I looked up to see the cause. Of all the things I was preparing myself to see, I hadn’t anticipated or expected to see my good mistress, the Tiny Terror, perched on a be-ribboned wooden swing that dangled precariously from the ceiling. She was dressed…well…I may have mentioned mid life crisis before in my accounts, but this was really screaming out for some kind of urgent therapy. She was sporting a fitted, full length tailored jacket, over a mere suggestion of a skirt, fish net tights and a pair of her long black DM’s. She had also ferreted out her top hat and was wearing it at a jaunty angle, complete with a large ruby feather. She spotted me and cheerily waved as she swung away from me back into the shadows. She looked like a deranged, feathered bat.

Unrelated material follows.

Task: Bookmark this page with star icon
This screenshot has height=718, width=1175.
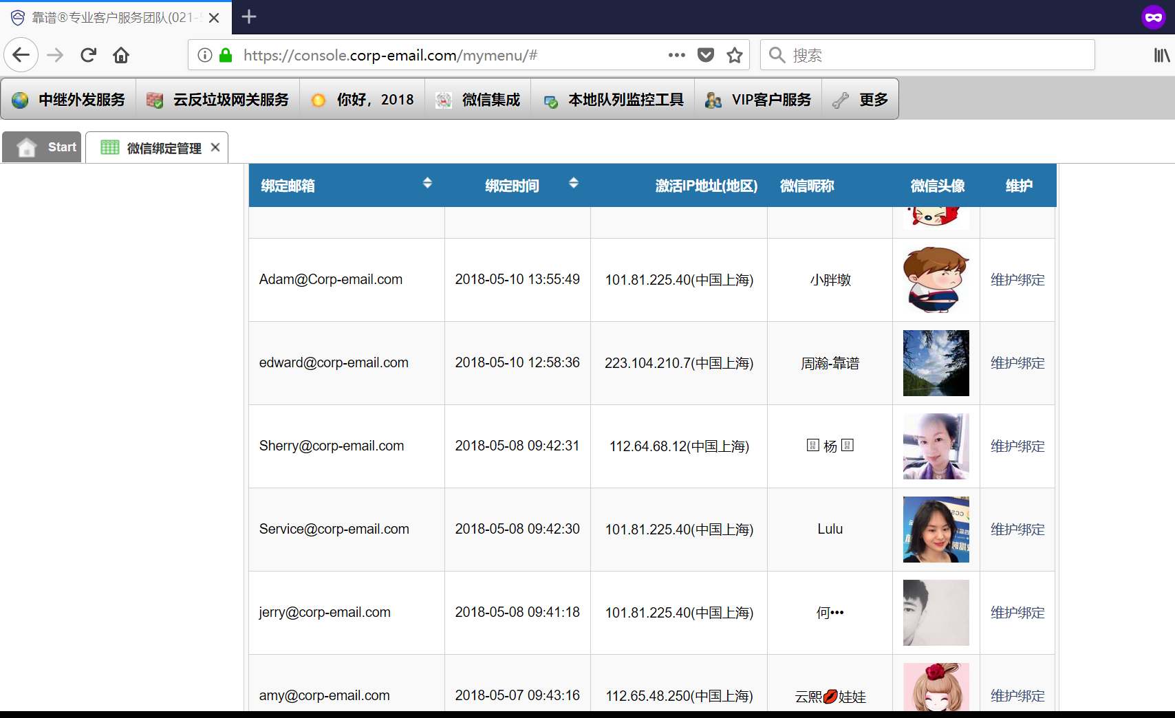Action: pos(735,55)
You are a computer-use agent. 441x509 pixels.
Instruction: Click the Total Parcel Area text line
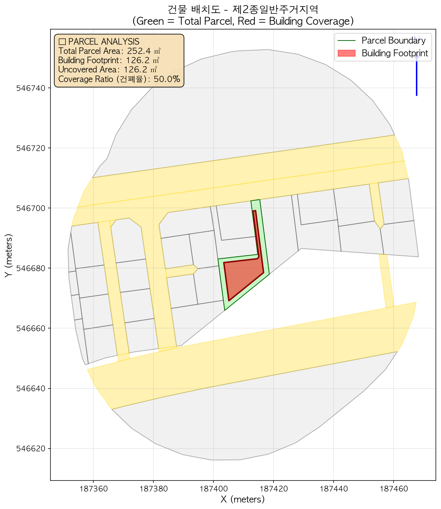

I suspected that the night was not going to end well for us, she had that troublesome glint in her eye. Through a complicated series of mid air gestures, I gathered that she was due a break soon and she would join us. Oh good.
Reeling from this fresh aerial horror, I tootled over to the bar to find Nelson ordering a large jug of ‘Woo Woos’, and two glasses with the contents of a fruit bowl bobbing about in them. We found a secluded table to inhabit and sat back to survey our glorious surroundings. Nelson was especially pleased to find a set of dominos, his favourite after dinner game.
In my defence, I had never been privy to a Woo Woo before, and I must say I found it more pleasing than I thought I would. After several glasses we then decided to try a ‘Tinkers Tackle’ and off Nelson went, weaving as he meandered to the bar. By this point we were both feeling much cheered.
I heard a kerfuffle and a crash and then suddenly, the Tiny Terror was with me. She downed her ‘Nuns Pippin’, and began to gibber away at me. I blame the Woo Woo, as it puffed away all my inhibitions and metaphorical brogues, to replace them with my over the knee scamper boots of abandonment. Of course I was going to help her create a memorable finale to the evening’s entertainment! I am nothing if not a faithful hound, and I will leap (stagger) Lassie like, when needed, and tonight by jove, I was needed!
As we waited in the backroom, I heard Sister Josephine begin to stir up the crowd as she announced that the time had come for…
”Mistress Webb, Spindlehound and the Flaming Hoop of Destiny”.